NASA Shares Image Of Dazzling 'Necklace Nebula' That Looks Like Cosmic Diamonds
Appropriately named for its glamorous appearance.
The Hubble Space Telescope captured new images of the Necklace Nebula, a dazzling cluster of stellar bodies which the European Space Agency (ESA) describes as “a diamond necklace of cosmic proportions.”
Born out of the interaction between two doomed stars, the intergalactic sight-to-see is located about 15,000 light-years away from Earth in the Sagitta Constellation. Appropriately named for its glamorous appearance, the Necklace Nebula formed its unique structure roughly 10,000 years ago, when an aging star widened and absorbed a smaller, neighboring star, producing what astronomers refer to as a “common envelope.” Bright, tightly packed gas clumps compose the diamond-like ring of debris, also known by its scientific name PN G054.203.4.
“The pair of stars which created the Necklace Nebula remain so close together – separated by only several million miles – that they appear as a single bright dot in the center of this image.
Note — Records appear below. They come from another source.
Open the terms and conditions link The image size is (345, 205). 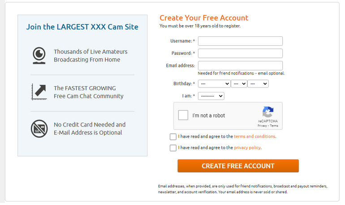[254, 136]
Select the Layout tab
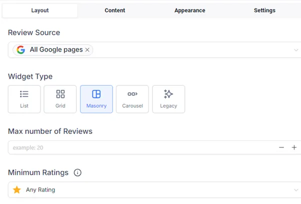The height and width of the screenshot is (204, 301). (x=40, y=11)
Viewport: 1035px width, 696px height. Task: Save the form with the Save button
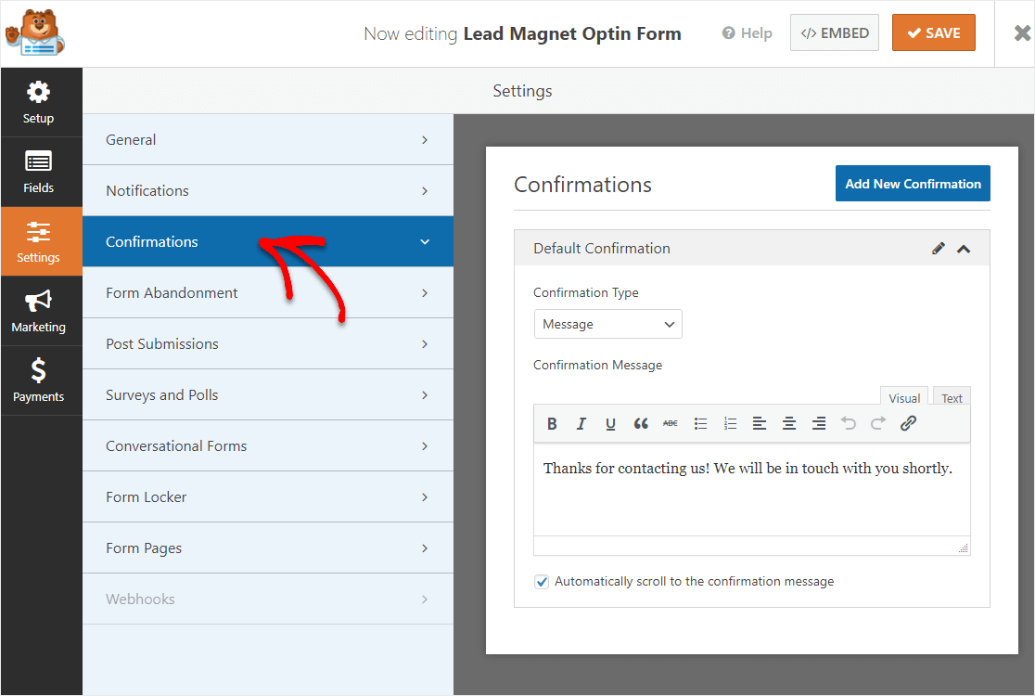click(x=933, y=32)
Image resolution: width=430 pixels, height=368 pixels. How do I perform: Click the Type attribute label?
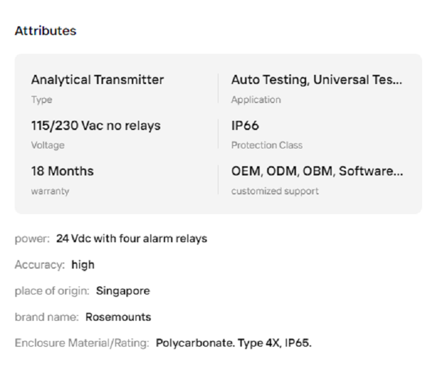[x=42, y=99]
Despite their close encounter, the stars are still furiously whirling around each other, completing an orbit in just over a day,” the ESA wrote in its press release on Friday.
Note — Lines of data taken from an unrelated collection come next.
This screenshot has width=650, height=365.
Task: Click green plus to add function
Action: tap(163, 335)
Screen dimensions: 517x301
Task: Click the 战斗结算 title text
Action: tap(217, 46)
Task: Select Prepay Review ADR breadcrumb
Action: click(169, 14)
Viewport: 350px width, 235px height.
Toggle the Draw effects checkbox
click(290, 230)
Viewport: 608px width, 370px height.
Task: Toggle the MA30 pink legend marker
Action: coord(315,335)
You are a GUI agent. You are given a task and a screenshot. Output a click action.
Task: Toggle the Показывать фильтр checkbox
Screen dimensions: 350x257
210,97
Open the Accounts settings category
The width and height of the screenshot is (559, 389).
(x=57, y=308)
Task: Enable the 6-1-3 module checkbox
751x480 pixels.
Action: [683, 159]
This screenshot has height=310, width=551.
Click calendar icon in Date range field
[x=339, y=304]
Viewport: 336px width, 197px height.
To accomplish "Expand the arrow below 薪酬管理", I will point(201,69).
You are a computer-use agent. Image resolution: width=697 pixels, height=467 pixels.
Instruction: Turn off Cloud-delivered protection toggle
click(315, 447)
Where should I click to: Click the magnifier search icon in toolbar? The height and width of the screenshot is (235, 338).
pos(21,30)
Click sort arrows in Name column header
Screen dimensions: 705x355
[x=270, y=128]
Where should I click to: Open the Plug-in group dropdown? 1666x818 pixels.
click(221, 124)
Posting the image to Twitter, Hubble wrote, “We’re starry-eyed by this diamond necklace of cosmic proportions!”
🤩 We’re starry-eyed by this diamond necklace of cosmic proportions!
The Necklace Nebula is about 15,000 light-years away, and is located in the small, dim constellation of Sagitta.
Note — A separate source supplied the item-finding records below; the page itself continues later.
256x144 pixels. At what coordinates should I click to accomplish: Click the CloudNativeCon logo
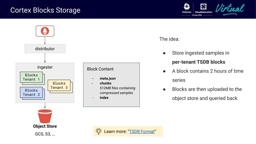(x=203, y=8)
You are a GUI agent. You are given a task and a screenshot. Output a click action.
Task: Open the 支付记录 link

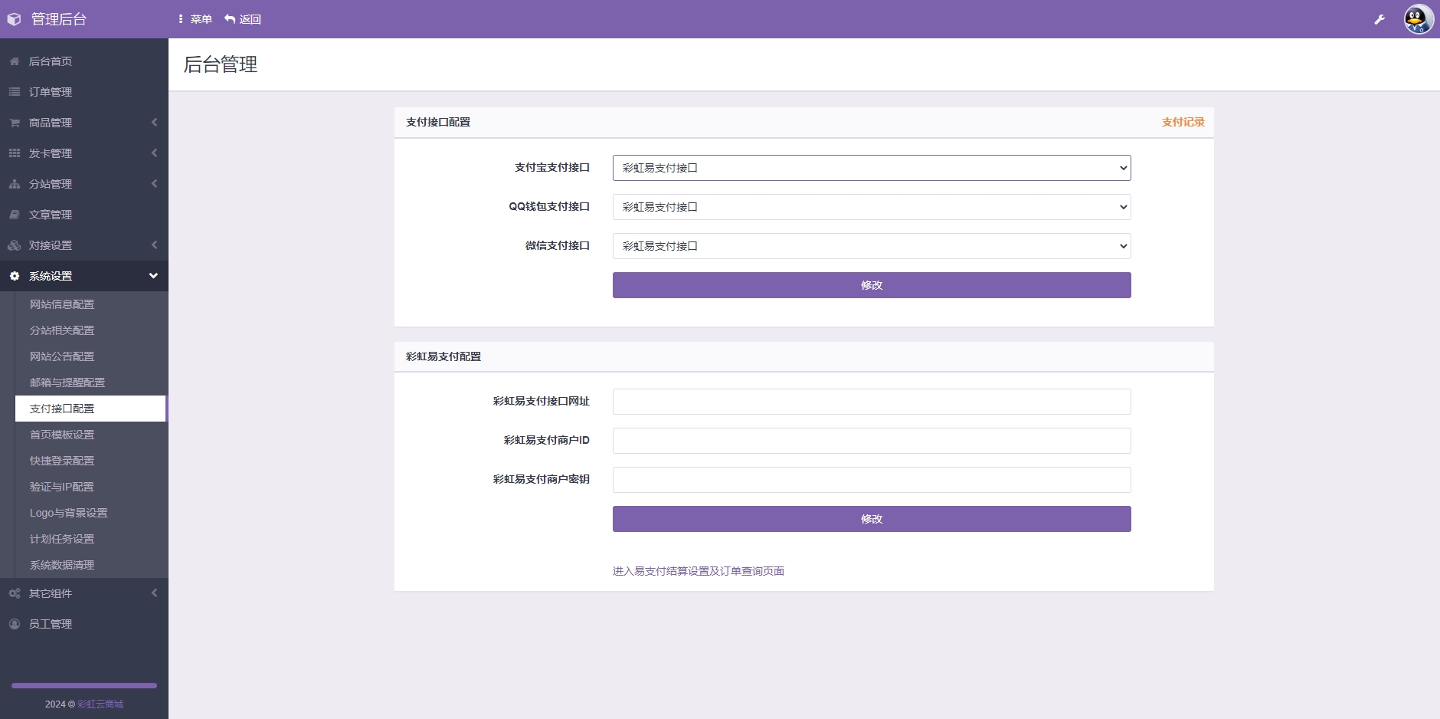coord(1183,122)

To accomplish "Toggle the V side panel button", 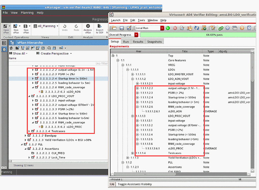I will coord(4,49).
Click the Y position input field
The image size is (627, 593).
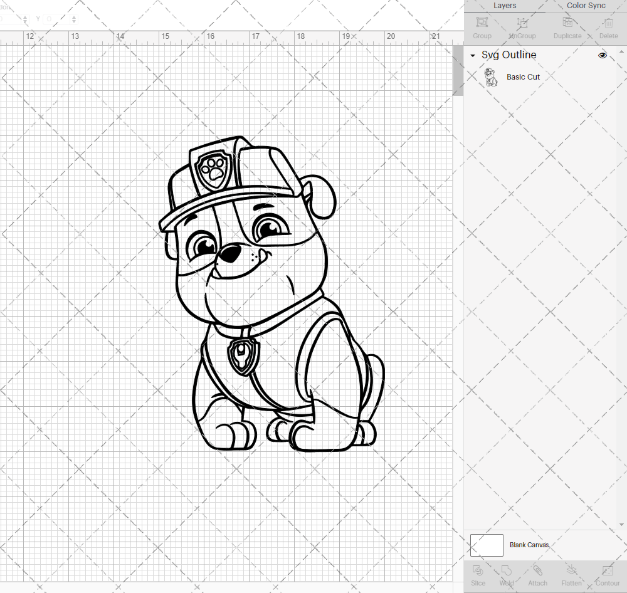[x=55, y=19]
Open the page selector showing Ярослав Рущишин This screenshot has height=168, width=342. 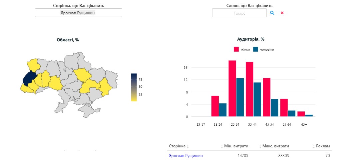coord(79,13)
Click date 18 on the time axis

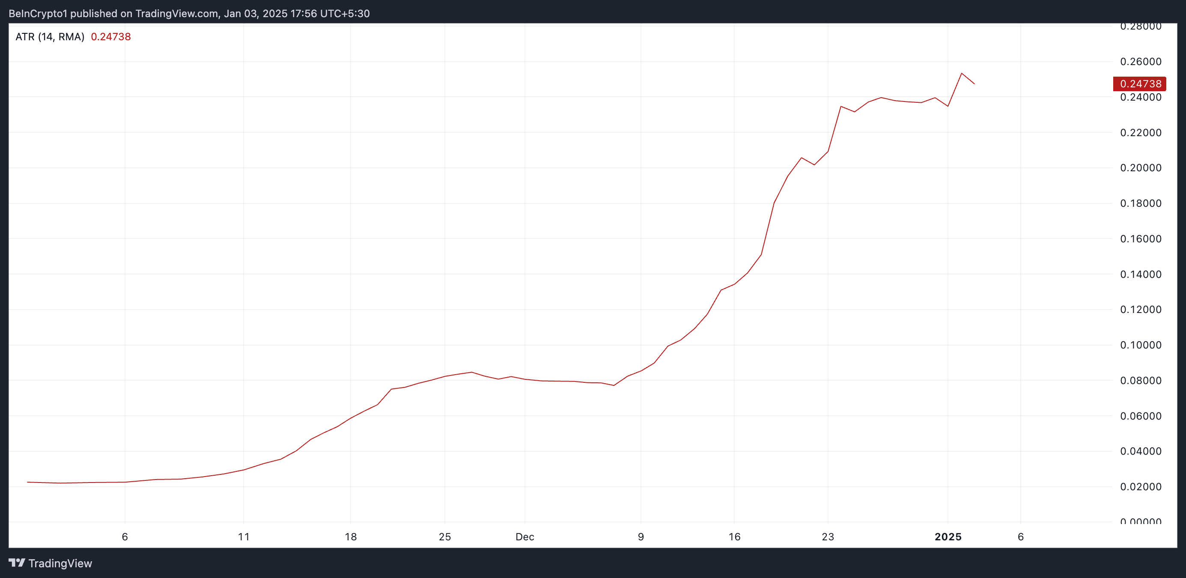[350, 537]
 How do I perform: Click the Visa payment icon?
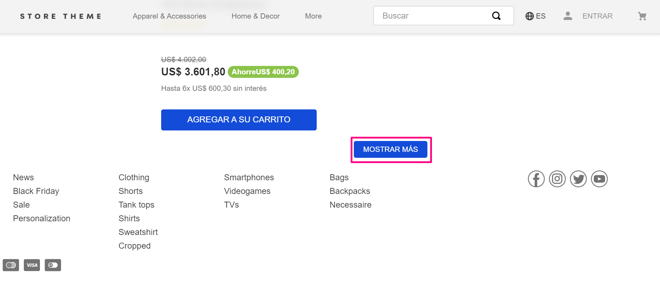point(32,265)
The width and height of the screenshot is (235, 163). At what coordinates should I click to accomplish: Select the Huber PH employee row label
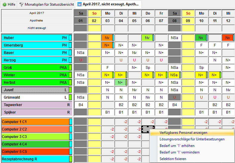point(35,38)
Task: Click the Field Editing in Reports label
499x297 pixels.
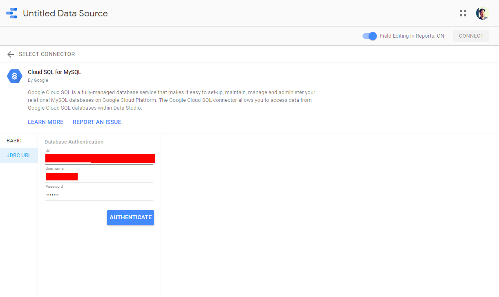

Find out more about this #HubbleFriday image: https://t.co/aCpvYXvX69 pic.twitter.com/sJYJObLmiG
— Hubble (@NASAHubble) April 30, 2021
Hubble previously released an image of the Necklace Nebula in 2011, but the latest picture utilizes advanced processing methods — specifically, combining several exposures from Hubble’s Wide Field Camera 3 into one composite image — to offer an updated and improved look at the spectacular cluster.